Soviet-born American Jewish scholar and lecturer (1900–1977)

Irving Levitas (August 27, 1910 – November 24, 1987) was a Ukrainian-born American Jewish scholar, lecturer and Talmudist.

Levitas was born on August 27, 1910 near Kyiv, in the Russian Empire. In 1914, he moved to Chicago and later graduated from the University of Chicago, with a master's degree in history. He moved to Kansas City, Missouri and worked as an educational director for both The Temple, Congregation B'nai Jehudah and the Jewish Community Center of Kansas City. He also lectured on Semitic studies from 1948 to 1962, at the University of Kansas. On May 8, 1960, he served as assistant to rabbi Samuel S. Mayerberg during the 77th birthday party of former President Harry S. Truman, at the Muehlebach Hotel.
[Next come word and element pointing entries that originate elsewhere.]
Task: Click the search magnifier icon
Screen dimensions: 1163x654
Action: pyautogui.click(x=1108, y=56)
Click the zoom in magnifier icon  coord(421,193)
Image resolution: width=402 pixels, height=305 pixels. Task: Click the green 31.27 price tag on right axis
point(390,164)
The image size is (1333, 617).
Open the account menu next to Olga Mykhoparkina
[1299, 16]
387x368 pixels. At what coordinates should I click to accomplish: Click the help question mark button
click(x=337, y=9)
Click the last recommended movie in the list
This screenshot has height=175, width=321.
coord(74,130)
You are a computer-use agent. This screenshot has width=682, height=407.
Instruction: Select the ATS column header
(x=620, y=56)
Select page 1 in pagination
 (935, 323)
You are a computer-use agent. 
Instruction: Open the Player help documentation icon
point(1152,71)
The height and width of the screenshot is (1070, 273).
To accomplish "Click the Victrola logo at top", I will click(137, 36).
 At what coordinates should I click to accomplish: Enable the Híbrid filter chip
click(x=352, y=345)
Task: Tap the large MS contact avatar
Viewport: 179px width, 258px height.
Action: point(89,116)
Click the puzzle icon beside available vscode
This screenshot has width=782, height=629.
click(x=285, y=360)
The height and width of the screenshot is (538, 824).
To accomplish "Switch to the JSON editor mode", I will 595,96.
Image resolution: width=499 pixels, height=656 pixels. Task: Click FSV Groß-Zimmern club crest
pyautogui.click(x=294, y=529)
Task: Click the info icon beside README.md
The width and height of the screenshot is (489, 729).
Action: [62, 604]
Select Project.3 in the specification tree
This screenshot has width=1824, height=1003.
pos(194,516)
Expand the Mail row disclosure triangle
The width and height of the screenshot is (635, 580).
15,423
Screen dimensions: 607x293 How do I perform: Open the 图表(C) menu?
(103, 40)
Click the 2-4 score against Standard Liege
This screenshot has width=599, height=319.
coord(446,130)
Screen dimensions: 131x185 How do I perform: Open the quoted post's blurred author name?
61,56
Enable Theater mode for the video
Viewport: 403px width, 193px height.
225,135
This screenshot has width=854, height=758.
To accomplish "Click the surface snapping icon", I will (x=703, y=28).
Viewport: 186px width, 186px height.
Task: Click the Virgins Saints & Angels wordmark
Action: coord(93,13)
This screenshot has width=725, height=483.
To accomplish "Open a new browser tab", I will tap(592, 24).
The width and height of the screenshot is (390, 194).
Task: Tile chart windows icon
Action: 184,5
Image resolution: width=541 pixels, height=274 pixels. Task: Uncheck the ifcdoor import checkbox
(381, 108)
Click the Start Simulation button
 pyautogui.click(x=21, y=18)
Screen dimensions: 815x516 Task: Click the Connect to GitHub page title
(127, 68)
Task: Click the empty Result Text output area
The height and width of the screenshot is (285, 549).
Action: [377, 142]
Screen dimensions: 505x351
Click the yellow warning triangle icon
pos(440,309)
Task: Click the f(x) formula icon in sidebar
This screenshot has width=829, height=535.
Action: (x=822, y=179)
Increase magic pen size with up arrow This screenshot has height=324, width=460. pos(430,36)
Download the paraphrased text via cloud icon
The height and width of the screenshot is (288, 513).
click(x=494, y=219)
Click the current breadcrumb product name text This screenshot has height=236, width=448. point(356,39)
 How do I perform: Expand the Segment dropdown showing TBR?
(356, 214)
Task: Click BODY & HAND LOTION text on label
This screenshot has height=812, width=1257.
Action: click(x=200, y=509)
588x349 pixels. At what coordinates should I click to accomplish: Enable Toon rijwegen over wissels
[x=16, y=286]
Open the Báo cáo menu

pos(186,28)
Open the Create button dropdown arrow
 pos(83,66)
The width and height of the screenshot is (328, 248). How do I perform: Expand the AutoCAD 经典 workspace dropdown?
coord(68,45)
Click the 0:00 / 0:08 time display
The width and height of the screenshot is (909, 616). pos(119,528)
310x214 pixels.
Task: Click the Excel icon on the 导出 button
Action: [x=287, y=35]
He moved to New York City in 1962, living in an apartment with copious amounts of books on Jewish history. He graduated from New York University with a doctorate. A Reform Jew, he was ordained a rabbi after endorsement from three other rabbis. From 1975 until his death, he was a scholar for Temple Emmanuel, in Yonkers, as well as being a lecturer for SUNY Sullivan. He died on November 24, 1987, aged 77, of lung cancer, in a nursing home in Hawthorne. In the late 1980s, collector Michael Zinman purchased his collection.